Für Heinz Aeschlimann bedeutet der Kunstpreis eine grosse Ehre und Auszeichnung für sein Schaffen, das in China schon seit einiger Zeit grosse Beachtung findet. Das Kunstkomitee des «China Sculpture Institutes» und der «Chinese Academy for Arts» hat ihn als weltweit einzigen Künstler eingeladen, ein Grosswerk (sechs Meter Höhe) zu erstellen, das mit dem Ehrenpreis des «4thLiu-Kaiqu-Award 2014» ausgezeichnet wurde. Die Ausarbeitung seiner Skulptur hat Heinz Aeschlimann persönlich in China begleitet.
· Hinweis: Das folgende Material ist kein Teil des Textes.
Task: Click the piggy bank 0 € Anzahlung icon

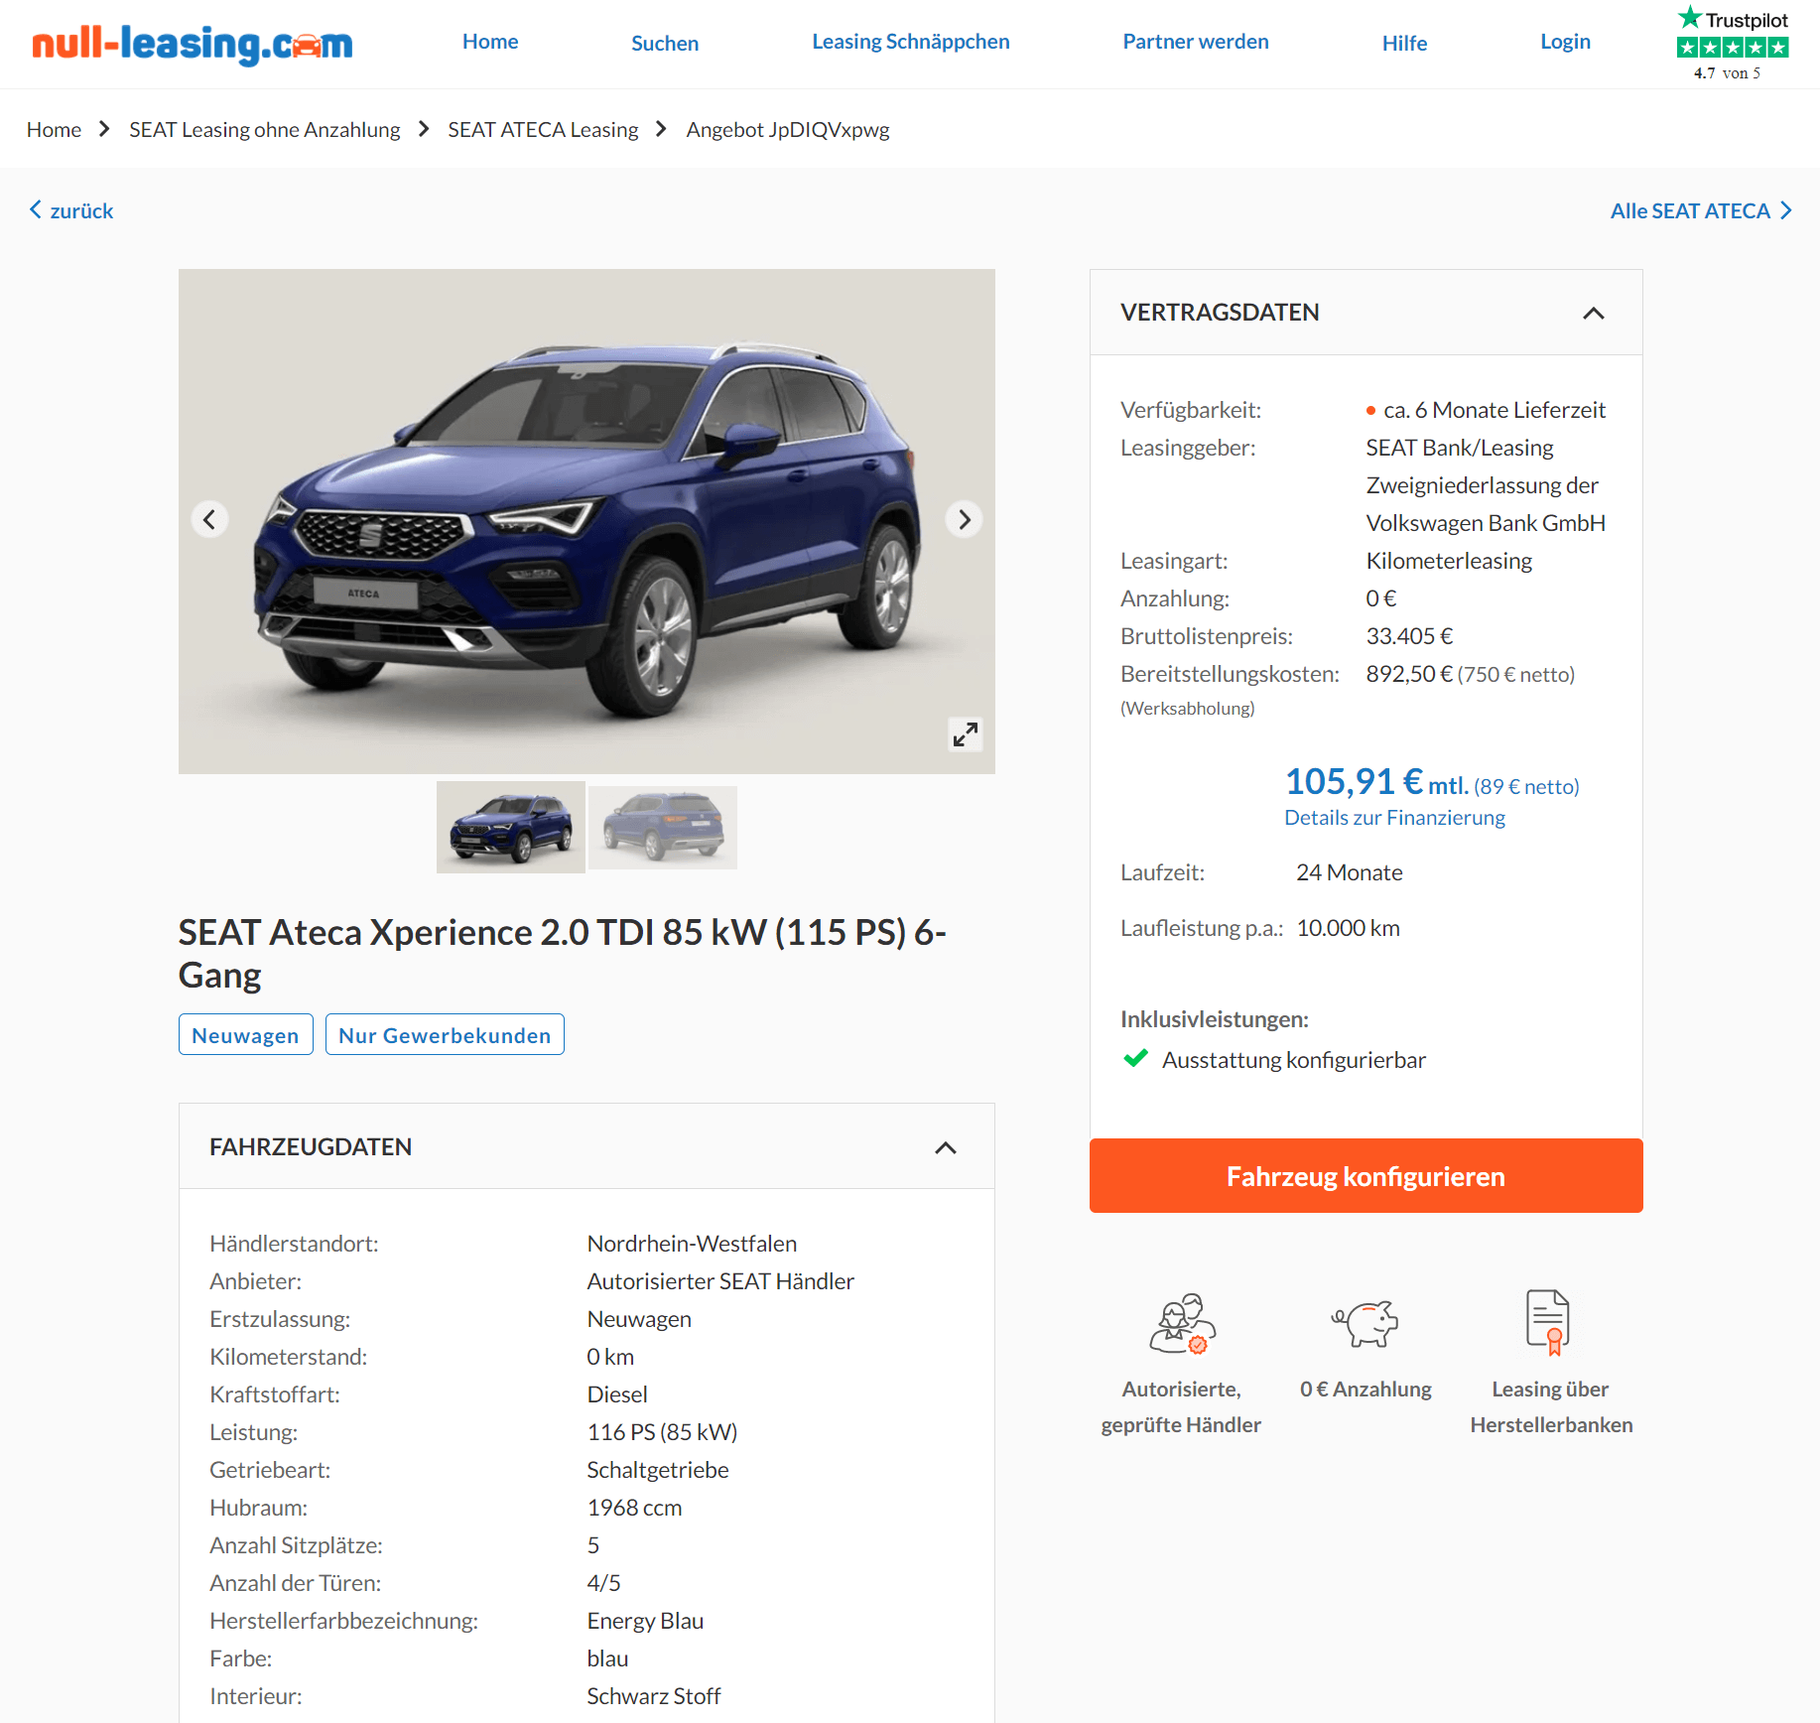Action: 1365,1323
Die Auszeichnung ist benannt nach Liu Kaiqu, dem angesehenen chinesischen Bildhauer und früheren Direktor des National Museum of Art China in Beijing.

Der Award ist auch eine Anerkennung für das künstlerisches Schaffen Heinz Aeschlimanns in den letzten 50 Jahren.

2005 haben Heinz und Gertrud Aeschlimann-Kohler das Kunst- und Kulturzentrum «art-st-urban» ins Leben gerufen. Das Projekt ist dreigeteilt und umfasst ein Museum, einen Skulpturenpark und ein Nachwuchsförderprogramm («Artists in Residency») für junge Künstler. (jo.)